REQUEST:
Extract the items starting with their first line and going on through the line containing "pos(120,36)", and copy those lines verbatim.

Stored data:
####
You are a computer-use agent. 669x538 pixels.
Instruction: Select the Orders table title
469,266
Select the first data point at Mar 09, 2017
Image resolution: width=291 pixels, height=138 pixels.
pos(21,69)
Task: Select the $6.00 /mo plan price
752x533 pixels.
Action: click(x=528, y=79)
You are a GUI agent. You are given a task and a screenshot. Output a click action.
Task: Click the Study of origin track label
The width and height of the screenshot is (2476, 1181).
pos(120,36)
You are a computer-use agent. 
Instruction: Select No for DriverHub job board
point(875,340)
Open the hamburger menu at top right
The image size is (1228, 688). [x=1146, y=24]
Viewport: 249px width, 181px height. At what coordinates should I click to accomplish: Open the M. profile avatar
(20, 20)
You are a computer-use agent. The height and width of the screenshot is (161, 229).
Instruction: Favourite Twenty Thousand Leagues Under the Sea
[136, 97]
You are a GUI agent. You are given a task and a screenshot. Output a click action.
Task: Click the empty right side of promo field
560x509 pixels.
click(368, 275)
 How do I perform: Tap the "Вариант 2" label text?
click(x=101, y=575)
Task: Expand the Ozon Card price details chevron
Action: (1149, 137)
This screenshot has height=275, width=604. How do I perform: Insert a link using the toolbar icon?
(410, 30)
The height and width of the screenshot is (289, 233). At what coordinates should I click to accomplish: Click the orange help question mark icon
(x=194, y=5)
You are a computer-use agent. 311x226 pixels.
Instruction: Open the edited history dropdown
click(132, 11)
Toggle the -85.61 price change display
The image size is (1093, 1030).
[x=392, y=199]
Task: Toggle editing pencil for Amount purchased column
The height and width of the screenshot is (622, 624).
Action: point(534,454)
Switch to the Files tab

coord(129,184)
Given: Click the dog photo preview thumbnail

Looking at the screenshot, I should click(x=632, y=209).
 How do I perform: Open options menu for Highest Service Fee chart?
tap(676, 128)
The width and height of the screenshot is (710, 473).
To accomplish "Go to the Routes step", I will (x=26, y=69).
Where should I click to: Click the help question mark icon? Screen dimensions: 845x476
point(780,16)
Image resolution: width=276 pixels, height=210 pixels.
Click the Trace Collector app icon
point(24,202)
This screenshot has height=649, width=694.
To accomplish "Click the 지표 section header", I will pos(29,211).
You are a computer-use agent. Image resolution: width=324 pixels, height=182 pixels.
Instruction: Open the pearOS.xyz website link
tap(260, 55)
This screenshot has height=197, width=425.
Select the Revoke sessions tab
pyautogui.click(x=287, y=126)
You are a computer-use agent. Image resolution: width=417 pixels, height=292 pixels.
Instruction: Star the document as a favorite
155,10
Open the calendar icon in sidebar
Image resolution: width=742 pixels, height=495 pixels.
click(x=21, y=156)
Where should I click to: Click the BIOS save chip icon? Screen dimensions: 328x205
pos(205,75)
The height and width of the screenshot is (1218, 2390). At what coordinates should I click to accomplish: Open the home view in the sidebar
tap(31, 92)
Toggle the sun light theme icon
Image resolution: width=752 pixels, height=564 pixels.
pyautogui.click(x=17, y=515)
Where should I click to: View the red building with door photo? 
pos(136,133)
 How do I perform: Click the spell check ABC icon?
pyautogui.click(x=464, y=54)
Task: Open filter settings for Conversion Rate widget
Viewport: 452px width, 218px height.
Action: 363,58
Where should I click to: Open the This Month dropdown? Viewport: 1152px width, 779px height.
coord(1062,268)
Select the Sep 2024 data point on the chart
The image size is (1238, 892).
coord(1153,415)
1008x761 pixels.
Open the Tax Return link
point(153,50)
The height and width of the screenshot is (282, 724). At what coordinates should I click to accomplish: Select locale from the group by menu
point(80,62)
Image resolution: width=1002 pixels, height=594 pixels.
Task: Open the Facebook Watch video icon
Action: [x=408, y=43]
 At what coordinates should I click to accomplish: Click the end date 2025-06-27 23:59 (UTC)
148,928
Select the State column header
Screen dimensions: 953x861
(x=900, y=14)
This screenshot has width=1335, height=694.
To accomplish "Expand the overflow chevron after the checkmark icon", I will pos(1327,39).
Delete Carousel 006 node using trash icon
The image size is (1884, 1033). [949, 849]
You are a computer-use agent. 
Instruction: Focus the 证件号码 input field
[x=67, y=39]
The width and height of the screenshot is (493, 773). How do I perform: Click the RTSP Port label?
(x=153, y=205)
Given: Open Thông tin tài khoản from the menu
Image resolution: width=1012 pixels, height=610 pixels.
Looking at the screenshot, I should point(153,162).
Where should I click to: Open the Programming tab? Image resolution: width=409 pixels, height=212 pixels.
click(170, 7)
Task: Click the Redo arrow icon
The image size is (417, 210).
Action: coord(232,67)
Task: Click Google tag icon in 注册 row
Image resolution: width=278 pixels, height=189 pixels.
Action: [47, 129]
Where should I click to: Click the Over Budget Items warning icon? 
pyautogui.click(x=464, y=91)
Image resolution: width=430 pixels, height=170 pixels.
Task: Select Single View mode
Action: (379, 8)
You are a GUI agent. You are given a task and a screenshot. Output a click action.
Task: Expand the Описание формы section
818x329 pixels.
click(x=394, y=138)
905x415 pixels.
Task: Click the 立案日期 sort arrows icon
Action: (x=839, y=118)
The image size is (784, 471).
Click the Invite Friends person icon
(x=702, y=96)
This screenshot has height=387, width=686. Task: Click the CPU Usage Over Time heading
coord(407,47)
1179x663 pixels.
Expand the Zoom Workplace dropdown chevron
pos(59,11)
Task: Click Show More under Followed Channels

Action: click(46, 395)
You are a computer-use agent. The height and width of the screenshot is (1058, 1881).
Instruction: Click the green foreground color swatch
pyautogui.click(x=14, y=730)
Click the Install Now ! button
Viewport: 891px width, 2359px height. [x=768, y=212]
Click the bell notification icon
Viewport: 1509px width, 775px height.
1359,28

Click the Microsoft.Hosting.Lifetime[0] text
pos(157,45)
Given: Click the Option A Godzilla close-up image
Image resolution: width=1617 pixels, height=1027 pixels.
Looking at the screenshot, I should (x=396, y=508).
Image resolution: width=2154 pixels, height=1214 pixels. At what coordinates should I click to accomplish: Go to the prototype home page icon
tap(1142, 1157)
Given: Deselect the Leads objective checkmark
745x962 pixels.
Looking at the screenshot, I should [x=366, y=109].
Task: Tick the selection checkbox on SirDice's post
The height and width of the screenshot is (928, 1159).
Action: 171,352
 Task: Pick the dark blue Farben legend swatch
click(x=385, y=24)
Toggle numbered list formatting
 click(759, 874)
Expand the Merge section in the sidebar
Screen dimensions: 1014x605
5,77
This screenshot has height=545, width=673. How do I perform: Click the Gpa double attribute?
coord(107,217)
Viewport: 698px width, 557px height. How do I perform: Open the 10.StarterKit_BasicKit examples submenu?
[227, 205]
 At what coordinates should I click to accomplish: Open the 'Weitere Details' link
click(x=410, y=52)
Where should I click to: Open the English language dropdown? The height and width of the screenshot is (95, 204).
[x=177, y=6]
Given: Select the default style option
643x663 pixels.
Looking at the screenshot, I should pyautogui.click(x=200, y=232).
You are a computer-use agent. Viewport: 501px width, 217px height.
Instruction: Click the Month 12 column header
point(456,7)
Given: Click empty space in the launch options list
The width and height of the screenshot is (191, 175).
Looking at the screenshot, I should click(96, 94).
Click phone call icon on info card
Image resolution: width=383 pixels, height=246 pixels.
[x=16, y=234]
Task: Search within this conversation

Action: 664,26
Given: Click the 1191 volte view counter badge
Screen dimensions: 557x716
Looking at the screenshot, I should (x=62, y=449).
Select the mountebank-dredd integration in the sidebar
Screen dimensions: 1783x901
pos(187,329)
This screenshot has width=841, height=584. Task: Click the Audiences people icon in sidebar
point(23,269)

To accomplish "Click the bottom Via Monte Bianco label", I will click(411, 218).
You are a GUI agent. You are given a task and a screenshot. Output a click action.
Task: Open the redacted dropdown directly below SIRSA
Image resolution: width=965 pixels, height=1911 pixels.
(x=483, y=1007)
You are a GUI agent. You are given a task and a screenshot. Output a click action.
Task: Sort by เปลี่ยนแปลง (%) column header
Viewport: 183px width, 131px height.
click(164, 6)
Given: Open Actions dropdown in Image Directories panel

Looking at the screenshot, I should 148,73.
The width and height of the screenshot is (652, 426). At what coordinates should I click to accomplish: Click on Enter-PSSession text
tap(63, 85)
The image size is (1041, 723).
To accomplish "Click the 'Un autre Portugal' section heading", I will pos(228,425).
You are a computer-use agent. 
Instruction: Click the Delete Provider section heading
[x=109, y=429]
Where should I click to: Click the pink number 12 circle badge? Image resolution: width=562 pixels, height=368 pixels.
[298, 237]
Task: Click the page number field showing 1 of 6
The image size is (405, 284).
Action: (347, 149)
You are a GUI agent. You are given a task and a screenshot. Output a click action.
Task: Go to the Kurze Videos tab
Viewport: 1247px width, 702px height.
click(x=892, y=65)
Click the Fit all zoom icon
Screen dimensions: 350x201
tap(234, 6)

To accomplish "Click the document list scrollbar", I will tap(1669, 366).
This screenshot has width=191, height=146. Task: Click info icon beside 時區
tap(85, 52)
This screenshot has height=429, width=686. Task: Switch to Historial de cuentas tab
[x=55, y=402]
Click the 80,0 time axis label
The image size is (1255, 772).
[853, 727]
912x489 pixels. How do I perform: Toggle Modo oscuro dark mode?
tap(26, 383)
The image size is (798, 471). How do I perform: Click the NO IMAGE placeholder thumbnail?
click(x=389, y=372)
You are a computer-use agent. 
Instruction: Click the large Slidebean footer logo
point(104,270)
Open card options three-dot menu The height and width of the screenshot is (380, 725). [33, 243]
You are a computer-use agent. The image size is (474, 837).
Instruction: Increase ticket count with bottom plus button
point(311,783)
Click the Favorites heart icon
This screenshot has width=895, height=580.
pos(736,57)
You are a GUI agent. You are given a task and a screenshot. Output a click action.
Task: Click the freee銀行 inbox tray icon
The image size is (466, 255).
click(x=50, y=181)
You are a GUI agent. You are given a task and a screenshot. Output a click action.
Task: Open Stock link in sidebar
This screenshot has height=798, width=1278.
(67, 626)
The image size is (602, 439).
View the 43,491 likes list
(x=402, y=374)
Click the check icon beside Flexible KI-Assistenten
####
PROBLEM SOLUTION:
You are a computer-use agent. 669x538 pixels.
Instruction: Select the Orders table title
469,266
Select the first data point at Mar 09, 2017
Image resolution: width=291 pixels, height=138 pixels.
pos(21,69)
Task: Select the $6.00 /mo plan price
752x533 pixels.
Action: click(x=528, y=79)
You are a GUI agent. You are given a task and a screenshot. Output a click action.
Task: Click the Study of origin track label
The width and height of the screenshot is (2476, 1181).
pos(120,36)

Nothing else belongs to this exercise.